-- Opening Marker --
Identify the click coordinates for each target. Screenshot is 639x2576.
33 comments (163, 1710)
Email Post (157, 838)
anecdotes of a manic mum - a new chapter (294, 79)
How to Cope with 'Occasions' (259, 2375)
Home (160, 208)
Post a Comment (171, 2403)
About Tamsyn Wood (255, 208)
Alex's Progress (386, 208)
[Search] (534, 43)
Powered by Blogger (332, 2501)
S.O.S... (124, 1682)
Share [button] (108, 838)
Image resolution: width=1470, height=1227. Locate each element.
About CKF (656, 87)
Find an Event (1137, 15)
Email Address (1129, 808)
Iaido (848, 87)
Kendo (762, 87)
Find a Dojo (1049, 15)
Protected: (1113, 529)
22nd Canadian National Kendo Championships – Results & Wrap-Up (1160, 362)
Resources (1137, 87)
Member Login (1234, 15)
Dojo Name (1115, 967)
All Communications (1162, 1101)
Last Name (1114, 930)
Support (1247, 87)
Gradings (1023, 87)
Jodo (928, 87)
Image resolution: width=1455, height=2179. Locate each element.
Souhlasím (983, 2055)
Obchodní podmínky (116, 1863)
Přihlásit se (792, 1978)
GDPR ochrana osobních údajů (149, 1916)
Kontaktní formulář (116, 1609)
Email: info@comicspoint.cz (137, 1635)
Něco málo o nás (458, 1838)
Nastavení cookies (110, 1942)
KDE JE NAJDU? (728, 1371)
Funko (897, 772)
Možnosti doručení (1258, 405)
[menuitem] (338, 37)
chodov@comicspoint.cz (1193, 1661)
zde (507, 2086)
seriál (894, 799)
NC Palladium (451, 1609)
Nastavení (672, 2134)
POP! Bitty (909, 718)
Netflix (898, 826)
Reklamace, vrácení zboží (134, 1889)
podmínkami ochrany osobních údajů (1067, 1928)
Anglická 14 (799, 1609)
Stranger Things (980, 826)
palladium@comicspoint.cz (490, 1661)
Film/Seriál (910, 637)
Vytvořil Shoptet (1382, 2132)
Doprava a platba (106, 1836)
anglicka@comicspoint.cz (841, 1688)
-- Closing Marker --
§ **WORK ORDER**: Retype the lines from the one containing "22nd Canadian National" to the last line above. Change nothing and include no others.

§ **FINISHED EXERCISE**:
22nd Canadian National Kendo Championships – Results & Wrap-Up (1160, 362)
Resources (1137, 87)
Member Login (1234, 15)
Dojo Name (1115, 967)
All Communications (1162, 1101)
Last Name (1114, 930)
Support (1247, 87)
Gradings (1023, 87)
Jodo (928, 87)
Image resolution: width=1455, height=2179. Locate each element.
Souhlasím (983, 2055)
Obchodní podmínky (116, 1863)
Přihlásit se (792, 1978)
GDPR ochrana osobních údajů (149, 1916)
Kontaktní formulář (116, 1609)
Email: info@comicspoint.cz (137, 1635)
Něco málo o nás (458, 1838)
Nastavení cookies (110, 1942)
KDE JE NAJDU? (728, 1371)
Funko (897, 772)
Možnosti doručení (1258, 405)
[menuitem] (338, 37)
chodov@comicspoint.cz (1193, 1661)
zde (507, 2086)
seriál (894, 799)
NC Palladium (451, 1609)
Nastavení (672, 2134)
POP! Bitty (909, 718)
Netflix (898, 826)
Reklamace, vrácení zboží (134, 1889)
podmínkami ochrany osobních údajů (1067, 1928)
Anglická 14 (799, 1609)
Stranger Things (980, 826)
palladium@comicspoint.cz (490, 1661)
Film/Seriál (910, 637)
Vytvořil Shoptet (1382, 2132)
Doprava a platba (106, 1836)
anglicka@comicspoint.cz (841, 1688)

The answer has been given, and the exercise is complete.